Website & RSS: Regular updates when there is an outage


log in

Advanced search

Questions and Answers : Wish list : Website & RSS: Regular updates when there is an outage

Author Message
Rick Spies
Send message
Joined: 11 Jul 99
Posts: 12
Credit: 2,840,936
RAC: 758
United States
Message 877998 - Posted: 21 Mar 2009, 19:49:52 UTC

I received the following post a couple days ago via RSS:

"Our science database crashed. It's recovering but no work will be available for a while."

I have several thoughts which this post has brought to mind again -- things which bug me every time there is a major issue:

1 - This info is not posted on the main page.
2 - What the heck is, "...for a while"? Minutes? Hours? Days? Weeks????
3 - When a major outage occurs, users should receive an update every 8-12 hours via a post on the main page and via an RSS post. Nature abhors a vacuum and that's what we have here. "Need input!"
____________

John McLeod VII
Volunteer developer
Volunteer tester
Avatar
Send message
Joined: 15 Jul 99
Posts: 24095
Credit: 517,832
RAC: 152
United States
Message 878013 - Posted: 21 Mar 2009, 20:27:26 UTC - in response to Message 877998.

****************

## [What to work on]
A: From the outage thread, return the text between "3 - When a major" and "to Message 877998.", inclusive.
B: In the outage thread, list the units of time the first poster offers as guesses for what "for a while" means.
C: Sum up the outage thread in two sentences.
The data after this thread has nothing to do with it.

## [Given information]
****************

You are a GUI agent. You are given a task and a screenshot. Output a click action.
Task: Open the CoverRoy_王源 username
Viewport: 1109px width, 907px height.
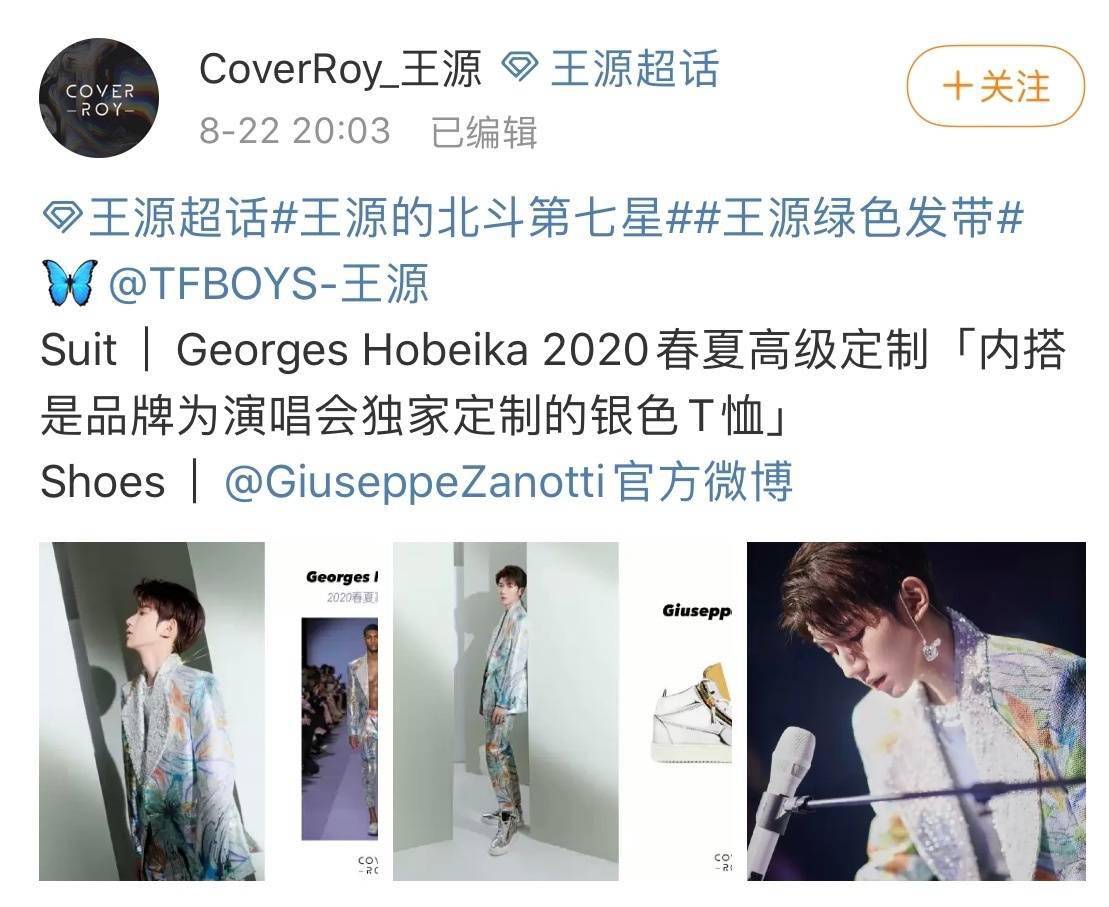click(340, 69)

****************

## [Answers]
A:
3 - When a major outage occurs, users should receive an update every 8-12 hours via a post on the main page and via an RSS post. Nature abhors a vacuum and that's what we have here. "Need input!"
____________

John McLeod VII
Volunteer developer
Volunteer tester
Avatar
Send message
Joined: 15 Jul 99
Posts: 24095
Credit: 517,832
RAC: 152
United States
Message 878013 - Posted: 21 Mar 2009, 20:27:26 UTC - in response to Message 877998.

B: Minutes, hours, days, weeks

C: A user quotes an RSS post saying the science database crashed and no work would be available for a while, and complains that this news wasn't posted on the main page and that "for a while" is too vague. The user asks that during a major outage, updates be posted on the main page and through RSS every 8 to 12 hours.